*** RECORDS TO PROCESS Section Begins ***

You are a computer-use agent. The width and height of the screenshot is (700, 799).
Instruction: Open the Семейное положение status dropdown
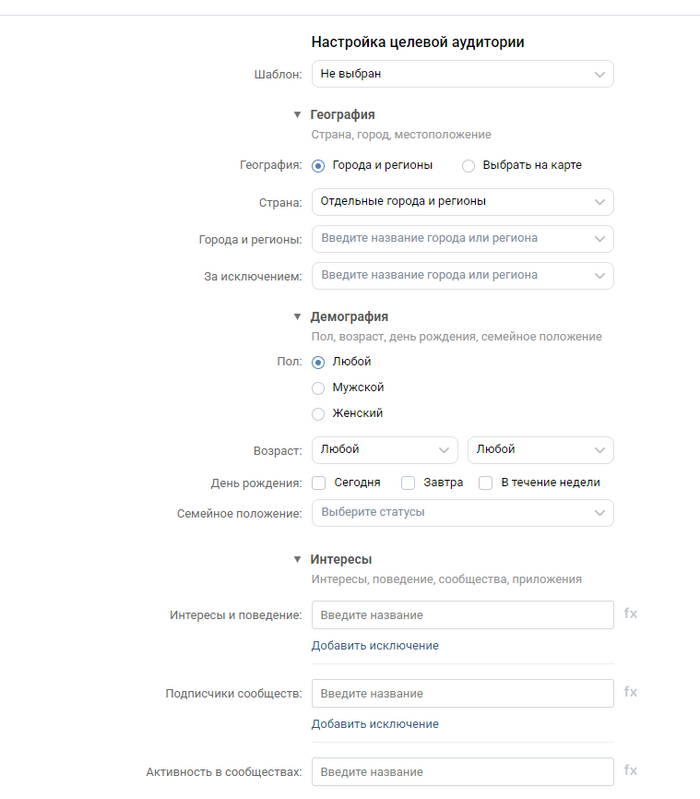click(462, 513)
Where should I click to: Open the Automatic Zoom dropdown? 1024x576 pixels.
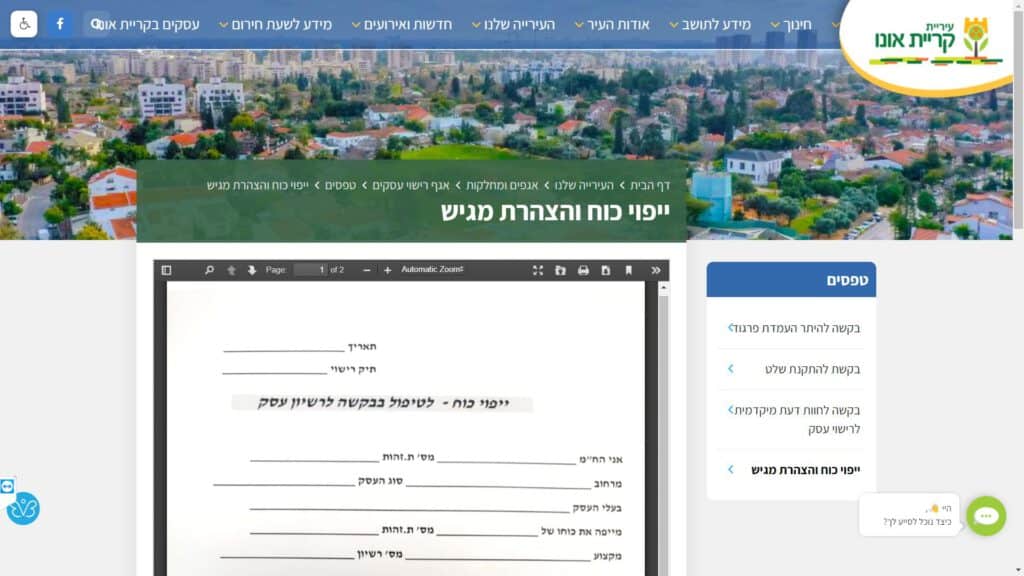pyautogui.click(x=432, y=270)
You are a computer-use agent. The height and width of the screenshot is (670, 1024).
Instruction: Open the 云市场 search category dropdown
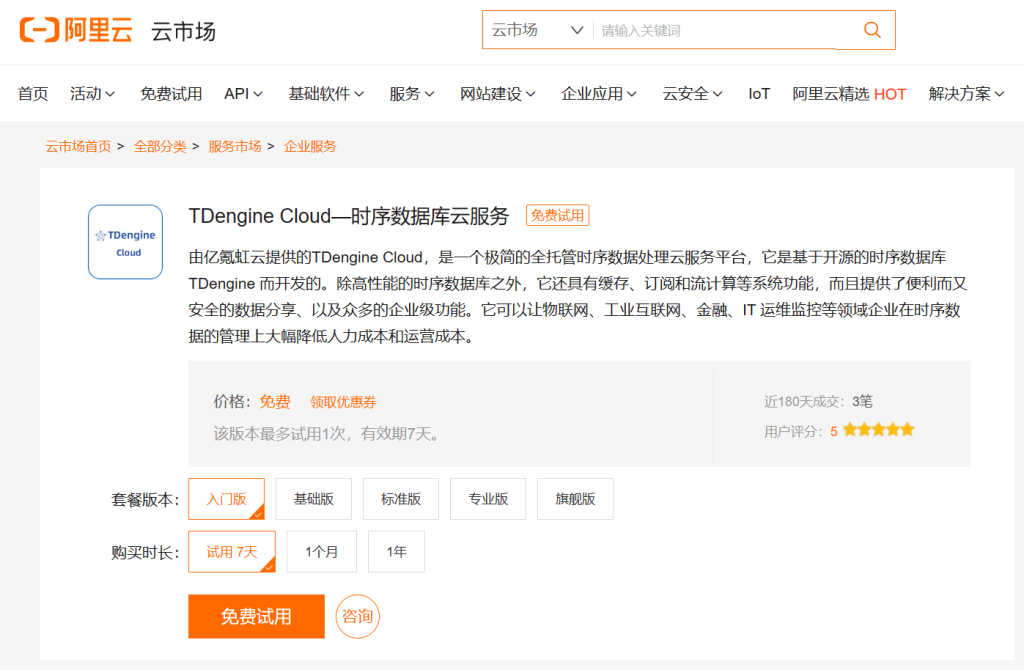(536, 29)
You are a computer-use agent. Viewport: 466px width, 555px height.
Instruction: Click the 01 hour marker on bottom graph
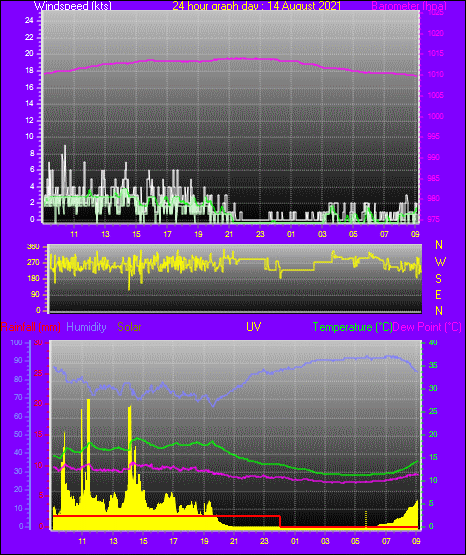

*** RECORDS TO PROCESS Section Ends ***

Whenever a line of the data holds the string "screenshot", pick that line out.

▶ [RESPONSE TO THE TASK]:
You are a computer-use agent. The width and height of the screenshot is (700, 799).
You are a computer-use agent. The height and width of the screenshot is (670, 1024).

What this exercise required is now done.